Working data:
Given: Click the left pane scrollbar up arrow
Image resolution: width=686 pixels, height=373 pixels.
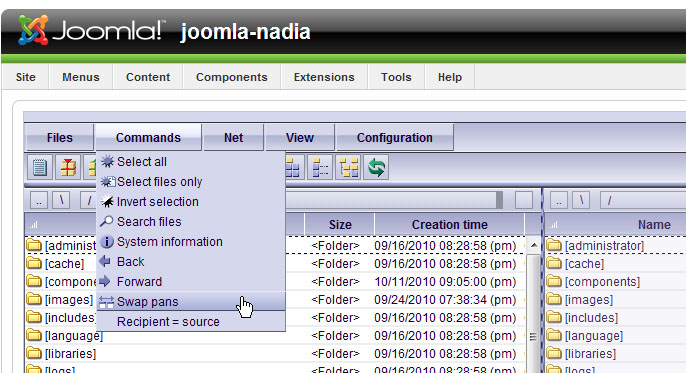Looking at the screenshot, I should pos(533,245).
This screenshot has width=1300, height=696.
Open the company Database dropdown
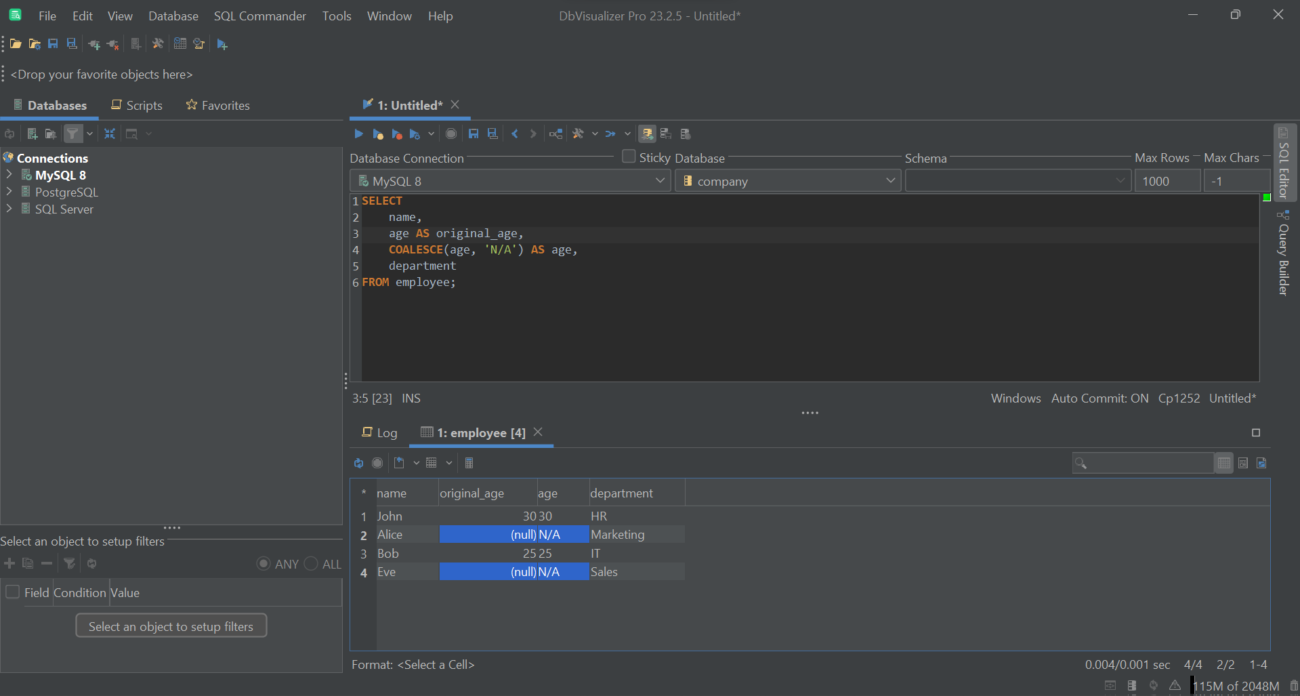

==

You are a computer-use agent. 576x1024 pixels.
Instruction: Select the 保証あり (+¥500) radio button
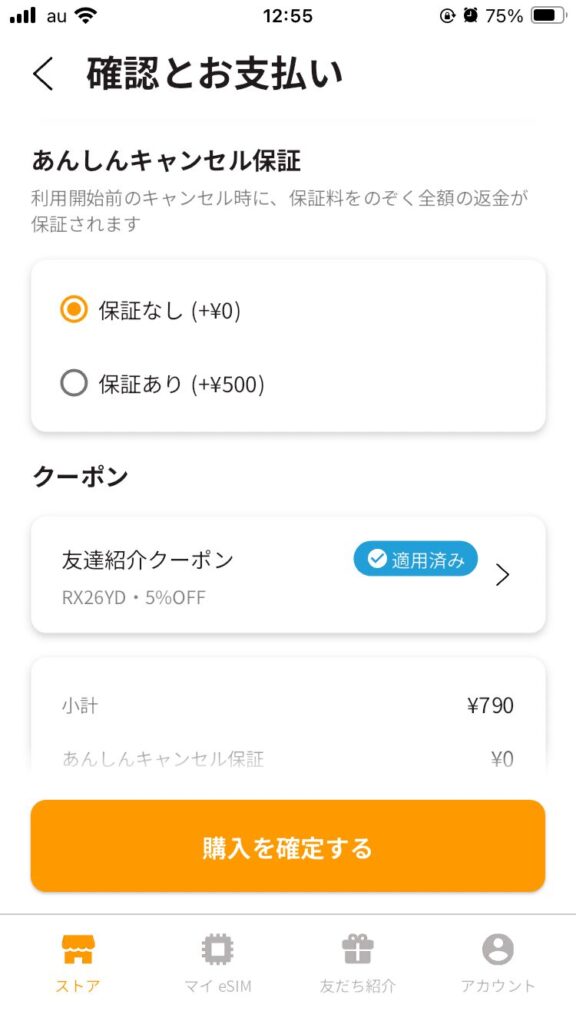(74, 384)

What to work on: Give again, exactly as written above, every line from the one holding "Given: Click the left pane scrollbar up arrow" to the one holding "Open the company Database dropdown", with both ends kept and the pictures left out.

Task solution:
Given: Click the left pane scrollbar up arrow
Image resolution: width=686 pixels, height=373 pixels.
Looking at the screenshot, I should pos(533,245).
This screenshot has width=1300, height=696.
Open the company Database dropdown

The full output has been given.